Behcet’s disease, sometimes called Behcet’s syndrome, causes inflammation of the blood vessels – leading to symptoms like mouth sores, eye inflammation, skin rashes, lesions, and genital sores. The exact etiology of Behcet’s disease is unknown, but some research suggests it may be an autoimmune disorder. Because Behcet’s is a chronic, systemic inflammatory condition research has focused on the methods in which the body fights the disease in an attempt to classify it. Research shows that disease expression is directly related to the presence of inflammatory molecules that are normally recruited during immune responses. The specific molecule that is highly present in Behcet’s disease patients is similarly present in many autoimmune diseases, suggesting this condition may fall under the autoimmune category.
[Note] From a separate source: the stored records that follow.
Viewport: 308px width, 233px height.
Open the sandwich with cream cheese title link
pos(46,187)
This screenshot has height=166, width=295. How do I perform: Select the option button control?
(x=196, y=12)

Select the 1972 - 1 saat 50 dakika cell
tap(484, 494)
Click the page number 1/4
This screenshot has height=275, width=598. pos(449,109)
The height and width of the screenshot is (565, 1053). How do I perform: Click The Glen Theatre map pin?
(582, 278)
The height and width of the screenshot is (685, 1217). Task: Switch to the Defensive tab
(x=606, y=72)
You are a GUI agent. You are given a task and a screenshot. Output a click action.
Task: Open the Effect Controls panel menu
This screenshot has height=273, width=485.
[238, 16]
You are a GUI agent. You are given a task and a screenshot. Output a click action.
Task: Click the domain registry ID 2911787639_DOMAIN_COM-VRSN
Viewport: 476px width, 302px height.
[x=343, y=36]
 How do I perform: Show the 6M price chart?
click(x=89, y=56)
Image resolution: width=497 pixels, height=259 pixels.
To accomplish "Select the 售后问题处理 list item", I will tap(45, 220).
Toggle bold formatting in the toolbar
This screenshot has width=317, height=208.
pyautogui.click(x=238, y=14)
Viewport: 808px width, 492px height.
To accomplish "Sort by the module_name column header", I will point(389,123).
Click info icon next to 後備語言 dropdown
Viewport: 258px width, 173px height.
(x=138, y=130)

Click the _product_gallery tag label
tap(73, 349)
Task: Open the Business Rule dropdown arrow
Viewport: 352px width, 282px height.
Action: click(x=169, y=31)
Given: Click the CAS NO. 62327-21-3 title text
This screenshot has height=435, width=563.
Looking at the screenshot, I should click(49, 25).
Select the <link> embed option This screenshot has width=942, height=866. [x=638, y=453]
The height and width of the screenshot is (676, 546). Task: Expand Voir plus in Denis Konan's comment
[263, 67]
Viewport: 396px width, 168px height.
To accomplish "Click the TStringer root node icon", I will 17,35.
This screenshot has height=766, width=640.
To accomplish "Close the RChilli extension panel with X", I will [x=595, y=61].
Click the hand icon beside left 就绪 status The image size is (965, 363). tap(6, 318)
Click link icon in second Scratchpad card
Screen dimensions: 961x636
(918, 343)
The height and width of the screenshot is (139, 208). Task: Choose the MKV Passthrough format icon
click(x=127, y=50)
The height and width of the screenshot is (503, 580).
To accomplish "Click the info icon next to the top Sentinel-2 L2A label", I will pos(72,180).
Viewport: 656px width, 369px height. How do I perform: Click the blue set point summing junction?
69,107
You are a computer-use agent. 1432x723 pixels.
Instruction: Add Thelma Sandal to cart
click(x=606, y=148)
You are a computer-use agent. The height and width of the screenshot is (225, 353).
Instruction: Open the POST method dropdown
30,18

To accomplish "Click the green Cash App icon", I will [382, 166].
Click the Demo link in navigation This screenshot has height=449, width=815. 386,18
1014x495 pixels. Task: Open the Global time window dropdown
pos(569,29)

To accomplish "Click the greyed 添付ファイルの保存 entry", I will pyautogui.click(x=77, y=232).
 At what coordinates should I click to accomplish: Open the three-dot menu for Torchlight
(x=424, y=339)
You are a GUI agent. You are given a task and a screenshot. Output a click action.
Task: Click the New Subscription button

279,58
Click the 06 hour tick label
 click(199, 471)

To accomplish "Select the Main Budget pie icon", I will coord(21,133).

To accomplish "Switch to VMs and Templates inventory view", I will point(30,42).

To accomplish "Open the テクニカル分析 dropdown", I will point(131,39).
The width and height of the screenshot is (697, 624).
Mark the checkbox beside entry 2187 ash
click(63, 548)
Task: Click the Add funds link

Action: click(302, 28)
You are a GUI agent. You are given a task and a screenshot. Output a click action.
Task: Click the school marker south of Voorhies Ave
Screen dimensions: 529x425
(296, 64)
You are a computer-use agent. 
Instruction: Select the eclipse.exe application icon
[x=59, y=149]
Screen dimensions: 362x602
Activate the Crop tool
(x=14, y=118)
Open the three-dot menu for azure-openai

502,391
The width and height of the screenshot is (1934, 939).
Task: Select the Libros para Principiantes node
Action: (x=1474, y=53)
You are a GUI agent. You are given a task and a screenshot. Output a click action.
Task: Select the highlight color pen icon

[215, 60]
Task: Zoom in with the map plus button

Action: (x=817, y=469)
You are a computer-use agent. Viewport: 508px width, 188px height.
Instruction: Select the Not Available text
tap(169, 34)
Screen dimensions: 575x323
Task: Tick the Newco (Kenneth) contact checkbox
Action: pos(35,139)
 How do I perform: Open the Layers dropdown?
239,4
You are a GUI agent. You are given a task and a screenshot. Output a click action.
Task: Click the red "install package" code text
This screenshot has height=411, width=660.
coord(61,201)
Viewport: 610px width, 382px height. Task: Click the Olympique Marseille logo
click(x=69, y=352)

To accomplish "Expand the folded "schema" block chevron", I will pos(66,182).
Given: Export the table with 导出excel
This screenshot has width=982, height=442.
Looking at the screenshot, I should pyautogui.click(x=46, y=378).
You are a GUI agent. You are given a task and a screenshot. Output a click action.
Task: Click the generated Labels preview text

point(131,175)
The symptoms of Behcet’s disease may range widely, and several different body systems are susceptible. Symptoms of the mouth include sores that are commonly mistaken as canker sores. The sores usually begin as raised, round lesions that can quickly turn into painful, recurring ulcers. The skin is also a commonly affected body system in those with Behcet’s disease. Patients with Behcet’s disease are more susceptible to autoimmune skin diseases like psoriasis, and may also develop acne-like sores over the entire body. The lower legs are usually affected, with red, raised or tender nodules.
Behcet’s disease can also cause a condition called uveitis, which is inflammation of the eye that causes redness, pain and blurred vision – affecting one or both of the eyes. In more serious cases, this inflammation can occur in the blood vessels of the retina, causing serious complications. The extremities can be affected in more than one way. For example, inflammation in veins and even large arteries may present as painful, redness, and swelling of the arms or legs – even resulting in a blood clot. It’s been suggested by numerous studies that most of the symptoms Behcet’s patients experience are caused by this vascular inflammation, which is perhaps the most dangerous part of the disease. Inflammation that affects the large arteries can lead to aneurysms and blockages that may potentially be life threatening.
Researchers and physicians have identified a few risk factors. Age seems to be a common theme among Behcet patients, affecting men and women in their 20’s and 30’s. Although symptoms are usually more severe in male patients, the disease seems to affect both genders, with an underlying genetic basis. This means that a family history of Behcet’s disease will increase the chances that an individual will be later diagnosed with the condition.
The importance of addressing Behcet symptoms lies in the fact that untreated symptoms can become life threatening. Untreated uveitis can lead to blindness, and it’s strongly suggested that patients presenting with eye symptoms address these issues with their healthcare provider immediately.
Unfortunately, like most autoimmune-based disorders, there is currently no cure for Behcet’s disease. Medications are prescribed to manage the symptoms that present in each individual patient, based on the severity of the symptoms. The condition can cause flares and periods of remission, so treatment is typically tailored to the occurrence of such events. Systemic treatments are aimed at controlling the inflammatory basis of the condition. Chronic inflammation can cause damage during flare-ups, so corticosteroids and anti-inflammatory medications are commonly used to prevent such damage. Medications that alter the body’s immune response are also commonly utilized, but may increase the patient’s risk for infection, liver and kidney problems, and may potentially increase blood pressure.
Systemic enzyme therapy in Behcet’s disease is warranted mainly due to its proven anti-inflammatory effects. Because this condition may call for necessary prescription medications, systemic enzyme therapy may be beneficial due to its lack of side effects or drug interference. Systemic enzymes have been proven tolerable and effective, and can safely be taken with prescription medications (with the exception of blood-thinners). Because Behcet’s disease is considered a systemic disease, systemic enzyme therapy is a relevant consideration when addressing inflammation on a large scale, and in a natural, supplemental fashion.